__What you will do__
1 – In the scrum discussion, what hours does the Technical Project Director's daily scrum run?
2 – Repeat the scrum discussion word for word between "And, additional bonus" and "this by experience).", inclusive.

__Passage shown__
******
One of _the_ most effective meeting strategies that I've seen recently, is our Technical Project Director who leads our 30 minute scrum each morning, starts off with a structured five part agenda in the form of an Email (Strategic Issue of the week, planned critical Must hits of the week, P1 unplanned emergencies, Daily Sprint, and, if we have time, tasks to be accomplished that week (mostly the jira-tasks with due dates landing that week)) - and, as we _scream_ through the agenda (people rarely have more than 20 seconds to respond, provide updates) he rapidly types all updates and responses into the email.
When we get to 10:00 (Our scrum runs from 9:30 - 10:00 AM) he announces "It's 10:00, and this meeting is done." and hits the Send Button on the email.
I realize that this can be all done on a Wiki, or other mechanisms, but it's surprising how _reassuring_ it is to know that I have on my laptop/iPhone a detailed list of all the strategic/Commitments/P1s/Sprints/Tasks that the org is worried about today/this week. Also, it's a very efficient mechanisms for the person taking notes. Their job is complete before we leave the room at 10:01 AM.
And, additional bonus - when I have my Staff meeting on Mondays, at 11:00 AM, half of that meeting is simply going over the relevant parts of the email that was sent out at 10:00 AM.
Like hamsters in a treadmill, just looking for the next two weeks, and never ahead enough. ( I know this by experience).
The scrum process is fine when dealing with bugs, or small incremental features, but it is very ineffective when dealing with completely new products or when trying to deal with innovative features.
Scrum throws all creativity out of the window. By creativity/innovation, I mean doing completely new things that are even a magnitude better, or just faster processes that what you have.
Creativity is a thing that just gets killed by planning. Often it happens when you are dealing with a problem. But the scrum process, puts blinders on developers, as you are supposed to work only on what you planned/committed to, and nothing else, like a good horse just watch the path you are told to by your manager/pm/team lead, and don't get distracted by anything else. Kills any instrict motivation, and sends a group towards a path of mediocrity as it delegates all decision making/creativity on the team lead (manager, or mp).
If your process is a straitjacket for the people involved, you have a problem with the people, not with the process.
We use variants of agile at work. Daily stand-ups, email notes, two-week iterations. My daily standups look a lot like the grandparent, except they're at 4:00 PM instead of 9:30 AM and last only about 10 minutes.
But everyone recognizes that the process is there to guide us and not to constrain us. If your report is "I did nothing for the project today", well, that's your report. I had one feature where my report for every single one of the first 4 days was "I tried this and it didn't work." Followed by 2 weeks of furious coding where I didn't check anything in, followed by dumping 2500 lines on my code reviewer. I didn't get any grief from my coworkers (got lots of encouragement, actually), because they recognized that it was a hard problem, there were a lot of constraints, and we didn't even know what the constraints were until could put something up on the screen and start testing it.
******
__Dataset rows__
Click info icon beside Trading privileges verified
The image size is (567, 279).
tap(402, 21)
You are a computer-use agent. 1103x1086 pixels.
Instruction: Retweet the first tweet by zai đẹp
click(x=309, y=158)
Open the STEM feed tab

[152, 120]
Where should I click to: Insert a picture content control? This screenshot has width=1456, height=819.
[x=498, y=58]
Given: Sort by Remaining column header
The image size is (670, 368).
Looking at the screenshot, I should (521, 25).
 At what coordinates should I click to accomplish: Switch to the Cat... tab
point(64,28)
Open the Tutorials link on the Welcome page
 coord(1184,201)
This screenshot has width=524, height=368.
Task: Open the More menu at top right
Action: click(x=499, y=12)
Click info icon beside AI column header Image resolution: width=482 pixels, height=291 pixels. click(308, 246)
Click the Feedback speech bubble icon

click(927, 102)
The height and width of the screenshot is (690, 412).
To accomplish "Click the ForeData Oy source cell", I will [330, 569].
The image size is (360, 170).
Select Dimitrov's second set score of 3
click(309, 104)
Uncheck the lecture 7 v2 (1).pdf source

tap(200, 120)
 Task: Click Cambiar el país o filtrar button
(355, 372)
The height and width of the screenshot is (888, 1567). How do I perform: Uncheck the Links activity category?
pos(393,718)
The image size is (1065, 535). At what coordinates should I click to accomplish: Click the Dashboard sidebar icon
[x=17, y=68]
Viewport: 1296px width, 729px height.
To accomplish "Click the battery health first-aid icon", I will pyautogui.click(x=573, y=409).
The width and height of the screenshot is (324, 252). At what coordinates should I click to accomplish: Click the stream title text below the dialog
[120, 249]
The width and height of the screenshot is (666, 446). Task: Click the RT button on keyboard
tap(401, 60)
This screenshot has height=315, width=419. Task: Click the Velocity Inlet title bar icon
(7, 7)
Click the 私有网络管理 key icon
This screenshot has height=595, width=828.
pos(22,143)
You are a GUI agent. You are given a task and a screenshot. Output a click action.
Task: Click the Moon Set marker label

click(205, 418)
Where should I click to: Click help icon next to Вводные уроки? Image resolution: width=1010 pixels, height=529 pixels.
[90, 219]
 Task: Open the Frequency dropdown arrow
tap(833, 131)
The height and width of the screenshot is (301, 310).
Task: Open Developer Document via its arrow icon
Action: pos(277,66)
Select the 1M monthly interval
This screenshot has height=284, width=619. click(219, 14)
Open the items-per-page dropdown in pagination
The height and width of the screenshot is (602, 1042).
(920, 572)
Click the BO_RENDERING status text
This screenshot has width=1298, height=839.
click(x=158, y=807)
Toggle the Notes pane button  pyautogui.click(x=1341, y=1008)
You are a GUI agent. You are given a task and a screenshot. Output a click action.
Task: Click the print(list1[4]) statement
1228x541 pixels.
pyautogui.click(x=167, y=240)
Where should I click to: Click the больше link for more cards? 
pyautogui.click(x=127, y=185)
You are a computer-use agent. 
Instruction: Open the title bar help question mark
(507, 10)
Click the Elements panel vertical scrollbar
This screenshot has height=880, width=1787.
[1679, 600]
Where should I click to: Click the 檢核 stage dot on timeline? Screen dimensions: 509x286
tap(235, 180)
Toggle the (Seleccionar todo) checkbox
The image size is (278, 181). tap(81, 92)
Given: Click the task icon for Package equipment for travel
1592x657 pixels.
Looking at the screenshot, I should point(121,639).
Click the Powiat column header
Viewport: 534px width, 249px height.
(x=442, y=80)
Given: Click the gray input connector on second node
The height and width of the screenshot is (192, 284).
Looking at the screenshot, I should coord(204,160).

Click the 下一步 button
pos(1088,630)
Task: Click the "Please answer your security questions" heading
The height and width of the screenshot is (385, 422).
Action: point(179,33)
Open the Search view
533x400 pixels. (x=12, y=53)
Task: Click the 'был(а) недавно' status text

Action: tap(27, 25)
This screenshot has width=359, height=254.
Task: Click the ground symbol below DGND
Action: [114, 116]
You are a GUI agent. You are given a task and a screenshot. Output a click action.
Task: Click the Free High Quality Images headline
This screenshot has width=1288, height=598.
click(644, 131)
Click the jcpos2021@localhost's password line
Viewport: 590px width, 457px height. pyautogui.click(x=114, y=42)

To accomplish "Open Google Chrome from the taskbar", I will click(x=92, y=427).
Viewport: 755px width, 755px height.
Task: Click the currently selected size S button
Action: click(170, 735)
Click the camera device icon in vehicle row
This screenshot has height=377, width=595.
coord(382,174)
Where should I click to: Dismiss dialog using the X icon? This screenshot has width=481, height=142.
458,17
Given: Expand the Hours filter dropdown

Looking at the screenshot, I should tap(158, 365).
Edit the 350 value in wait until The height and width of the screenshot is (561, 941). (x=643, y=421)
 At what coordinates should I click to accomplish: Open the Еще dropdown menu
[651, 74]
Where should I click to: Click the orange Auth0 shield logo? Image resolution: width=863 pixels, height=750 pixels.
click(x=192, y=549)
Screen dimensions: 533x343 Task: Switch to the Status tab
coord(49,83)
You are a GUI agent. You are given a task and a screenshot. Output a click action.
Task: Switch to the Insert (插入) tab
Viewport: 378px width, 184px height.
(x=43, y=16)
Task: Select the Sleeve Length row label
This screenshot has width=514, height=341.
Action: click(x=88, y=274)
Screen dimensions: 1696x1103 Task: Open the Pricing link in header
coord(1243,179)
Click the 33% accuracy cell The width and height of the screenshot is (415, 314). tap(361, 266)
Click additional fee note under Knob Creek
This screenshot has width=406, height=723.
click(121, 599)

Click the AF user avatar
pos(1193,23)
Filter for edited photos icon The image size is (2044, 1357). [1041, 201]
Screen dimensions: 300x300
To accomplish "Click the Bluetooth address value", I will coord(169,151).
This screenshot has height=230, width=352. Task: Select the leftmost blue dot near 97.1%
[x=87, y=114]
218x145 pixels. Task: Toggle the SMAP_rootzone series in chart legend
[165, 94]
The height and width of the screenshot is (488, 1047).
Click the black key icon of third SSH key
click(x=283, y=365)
******
__Task answers__
1 – 9:30 to 10:00 AM

2 –
And, additional bonus - when I have my Staff meeting on Mondays, at 11:00 AM, half of that meeting is simply going over the relevant parts of the email that was sent out at 10:00 AM.
Like hamsters in a treadmill, just looking for the next two weeks, and never ahead enough. ( I know this by experience).